**** Listed entries ****
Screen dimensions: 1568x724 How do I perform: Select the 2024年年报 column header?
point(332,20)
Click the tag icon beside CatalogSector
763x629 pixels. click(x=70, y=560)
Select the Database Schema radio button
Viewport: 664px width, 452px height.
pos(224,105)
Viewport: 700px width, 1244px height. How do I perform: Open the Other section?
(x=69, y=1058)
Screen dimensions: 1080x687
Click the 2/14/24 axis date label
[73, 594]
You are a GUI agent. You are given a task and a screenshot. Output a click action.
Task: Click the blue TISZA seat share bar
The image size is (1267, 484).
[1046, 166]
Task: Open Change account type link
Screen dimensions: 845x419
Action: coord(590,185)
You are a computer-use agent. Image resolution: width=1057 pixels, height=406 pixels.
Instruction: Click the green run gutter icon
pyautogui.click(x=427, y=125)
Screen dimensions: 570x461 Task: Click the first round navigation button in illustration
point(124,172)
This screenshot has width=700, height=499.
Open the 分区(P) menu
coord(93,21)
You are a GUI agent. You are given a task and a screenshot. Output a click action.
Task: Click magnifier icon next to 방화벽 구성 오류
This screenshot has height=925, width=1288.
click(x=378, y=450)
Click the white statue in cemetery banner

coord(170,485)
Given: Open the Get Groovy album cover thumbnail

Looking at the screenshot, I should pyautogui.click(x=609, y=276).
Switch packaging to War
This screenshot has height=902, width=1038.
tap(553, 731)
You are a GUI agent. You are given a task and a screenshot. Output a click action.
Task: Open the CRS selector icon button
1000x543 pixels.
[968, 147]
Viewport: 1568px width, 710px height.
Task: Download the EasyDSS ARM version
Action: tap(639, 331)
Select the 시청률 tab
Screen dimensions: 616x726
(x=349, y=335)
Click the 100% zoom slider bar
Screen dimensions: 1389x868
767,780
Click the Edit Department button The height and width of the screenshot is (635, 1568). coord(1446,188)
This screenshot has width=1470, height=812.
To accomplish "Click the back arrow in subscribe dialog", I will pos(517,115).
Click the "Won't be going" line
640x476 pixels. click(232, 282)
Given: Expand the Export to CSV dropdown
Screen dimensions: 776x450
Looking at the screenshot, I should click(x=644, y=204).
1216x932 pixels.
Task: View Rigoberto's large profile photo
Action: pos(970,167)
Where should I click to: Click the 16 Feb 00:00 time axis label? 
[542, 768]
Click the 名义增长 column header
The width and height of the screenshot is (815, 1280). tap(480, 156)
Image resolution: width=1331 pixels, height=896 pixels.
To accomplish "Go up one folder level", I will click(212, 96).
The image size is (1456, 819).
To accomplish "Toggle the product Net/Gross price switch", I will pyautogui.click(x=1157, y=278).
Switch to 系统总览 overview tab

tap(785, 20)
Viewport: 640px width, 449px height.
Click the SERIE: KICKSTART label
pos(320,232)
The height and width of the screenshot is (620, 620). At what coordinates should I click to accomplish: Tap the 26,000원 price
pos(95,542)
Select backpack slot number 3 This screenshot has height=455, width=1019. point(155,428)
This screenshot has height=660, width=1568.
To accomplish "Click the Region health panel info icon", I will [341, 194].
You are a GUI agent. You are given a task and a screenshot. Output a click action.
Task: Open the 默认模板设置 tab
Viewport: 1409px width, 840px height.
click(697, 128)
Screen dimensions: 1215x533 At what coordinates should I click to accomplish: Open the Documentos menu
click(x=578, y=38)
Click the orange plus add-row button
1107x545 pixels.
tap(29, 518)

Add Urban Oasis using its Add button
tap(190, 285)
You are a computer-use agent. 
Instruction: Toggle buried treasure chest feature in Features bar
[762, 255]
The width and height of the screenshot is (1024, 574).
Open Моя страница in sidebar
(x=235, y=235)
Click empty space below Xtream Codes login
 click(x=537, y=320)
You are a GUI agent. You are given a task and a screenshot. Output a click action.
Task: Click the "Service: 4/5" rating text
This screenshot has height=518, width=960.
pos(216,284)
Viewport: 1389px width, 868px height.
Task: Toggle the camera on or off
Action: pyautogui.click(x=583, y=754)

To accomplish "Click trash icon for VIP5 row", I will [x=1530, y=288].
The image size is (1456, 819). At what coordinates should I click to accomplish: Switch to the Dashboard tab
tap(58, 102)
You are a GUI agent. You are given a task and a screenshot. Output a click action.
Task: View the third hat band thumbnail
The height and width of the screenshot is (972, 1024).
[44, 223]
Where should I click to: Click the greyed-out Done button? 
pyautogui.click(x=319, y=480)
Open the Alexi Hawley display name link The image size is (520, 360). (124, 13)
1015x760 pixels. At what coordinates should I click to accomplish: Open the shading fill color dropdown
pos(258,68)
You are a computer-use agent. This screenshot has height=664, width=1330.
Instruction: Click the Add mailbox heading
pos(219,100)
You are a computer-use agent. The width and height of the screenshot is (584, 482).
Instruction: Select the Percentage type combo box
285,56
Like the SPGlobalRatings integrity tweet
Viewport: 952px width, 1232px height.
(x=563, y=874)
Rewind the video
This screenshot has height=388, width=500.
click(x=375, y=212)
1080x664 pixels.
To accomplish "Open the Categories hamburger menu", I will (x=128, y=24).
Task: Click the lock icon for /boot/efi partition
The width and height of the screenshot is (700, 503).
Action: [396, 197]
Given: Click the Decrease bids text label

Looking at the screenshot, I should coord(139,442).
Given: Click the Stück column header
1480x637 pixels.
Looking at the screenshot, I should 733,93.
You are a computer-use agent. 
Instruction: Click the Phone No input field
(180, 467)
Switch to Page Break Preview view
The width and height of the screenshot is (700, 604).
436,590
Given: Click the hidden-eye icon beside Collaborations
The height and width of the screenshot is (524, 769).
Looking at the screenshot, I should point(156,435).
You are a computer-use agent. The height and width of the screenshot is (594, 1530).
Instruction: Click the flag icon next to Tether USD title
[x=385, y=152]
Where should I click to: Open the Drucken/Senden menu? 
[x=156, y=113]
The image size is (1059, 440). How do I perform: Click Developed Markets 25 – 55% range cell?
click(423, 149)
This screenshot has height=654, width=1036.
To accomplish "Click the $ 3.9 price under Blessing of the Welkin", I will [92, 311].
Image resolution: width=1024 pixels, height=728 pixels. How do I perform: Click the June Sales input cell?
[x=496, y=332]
****
**What is required**
Return only the number of lines in the data above that hold the word "link".

**Task solution**
2